**作業内容**. 車両用電源装置について述べた本文を、最後の文の続きから書き進めなさい。

━━━ 本文 ━━━

説明

車両用電源装置

【課題】バッテリ(主電源、低圧バッテリ)を補助する補助電源に必要な容量を低減することができる車両用電源装置の提供。
【解決手段】車載発電機、バッテリ(図示せず)又は蓄電器C1〜C3,C4〜C6により車載負荷群8〜10に給電する車両用電源装置。蓄電器C1〜C6及びバッテリ間に接続され、蓄電器C1〜C6を充電する為の充電回路18、及び蓄電器C1〜C6から放電する為の放電回路17と、放電回路17及び充電回路18をそれぞれオン又はオフに制御する制御手段12と、蓄電器C1〜C6及びバッテリの出力電圧値を各検出する第1及び第2検出手段14,13と、その各検出値を比較する比較手段12とを備え、その比較結果に応じて、蓄電器C1〜C3,C4〜C6を直列又は並列に接続し、充電回路18及び放電回路17をそれぞれオン又はオフに制御する構成である。

【発明の詳細な説明】
【技術分野】
【0001】
本発明は、車載発電機又はバッテリにより充電される複数の蓄電器を備え、車載発電機、バッテリ、又は蓄電器により車載負荷群に給電するエンジン駆動車、ハイブリッド車及び電気自動車の車両用電源装置、特に、アイドリング時にエンジンを停止させるアイドルストップ車に好適に使用される車両用電源装置に関するものである。

━━━ 提供資料 ━━━

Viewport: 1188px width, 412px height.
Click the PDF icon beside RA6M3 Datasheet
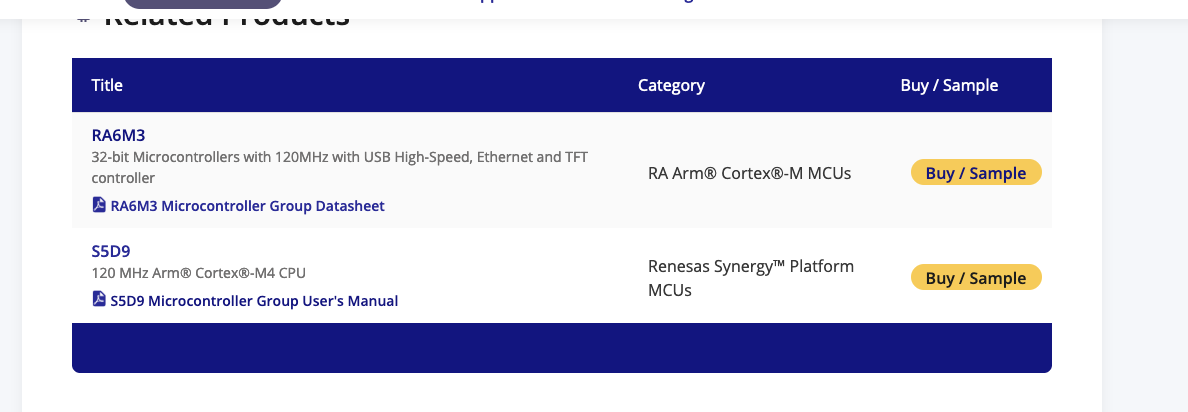point(99,205)
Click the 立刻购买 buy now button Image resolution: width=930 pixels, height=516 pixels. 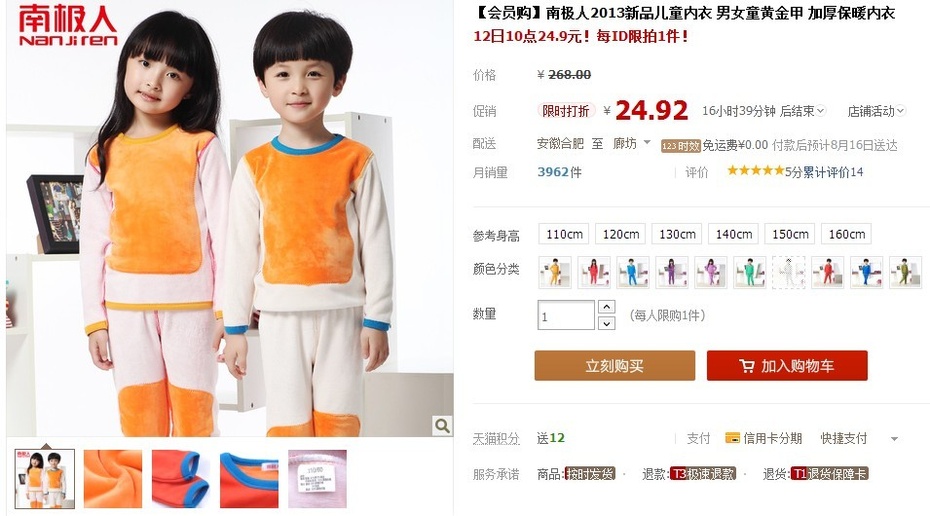click(x=614, y=365)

━━━

**記述解答**.
【背景技術】
【0002】
近年、燃費を向上させる為に、また、環境への配慮から、停車時にアイドリングを停止するアイドルストップを行なう車両が増加しつつある。このような車両では、従来の車両に比べて頻繁にエンジンを始動させるので、エンジンを始動させるスタータの電源が重要である。エンジンを始動させる際、スタータが大電流を消費する為、車両用電源装置の電圧が一時的に低下する。電圧が一時的に低下すると、ナビゲーション装置及びECU(Electronic Control Unit)等の電気負荷の電源電圧も低下し、動作が不安定になる等の可能性があった。また、ハイブリッド車及び電気自動車でも、高圧バッテリから低圧バッテリへ充電する為のDCDCを始動する際に、同様に、低圧バッテリの電圧が一時的に低下することがある。
その為、バッテリ(主電源、低圧バッテリ)に補助電源としてバックアップバッテリ又は電気二重層キャパシタを並列に接続して、補助電源からの放電によりスタータ駆動時の電圧低下を抑制することが考えられている。
【0003】
例えば、特許文献1には、メインバッテリ(主電源)とは別にバックアップバッテリ(補助電源)を搭載し、主電源の給電系統の故障時(主電源の低電圧時)に、ダイオードの電圧降下を利用して、補助電源からの給電に切替える車両の給電回路が開示されている。
【先行技術文献】
【特許文献】
【0004】
【特許文献1】特開2004−282844号公報
【発明の概要】
【発明が解決しようとする課題】
【0005】
ところが、車両に搭載されるナビゲーション装置及びECU等の電気負荷は、近年、増加する一方であり、それに応じて、上述したような補助電源に必要とされる容量も増加し、設置に必要なスペースも増加するという問題がある。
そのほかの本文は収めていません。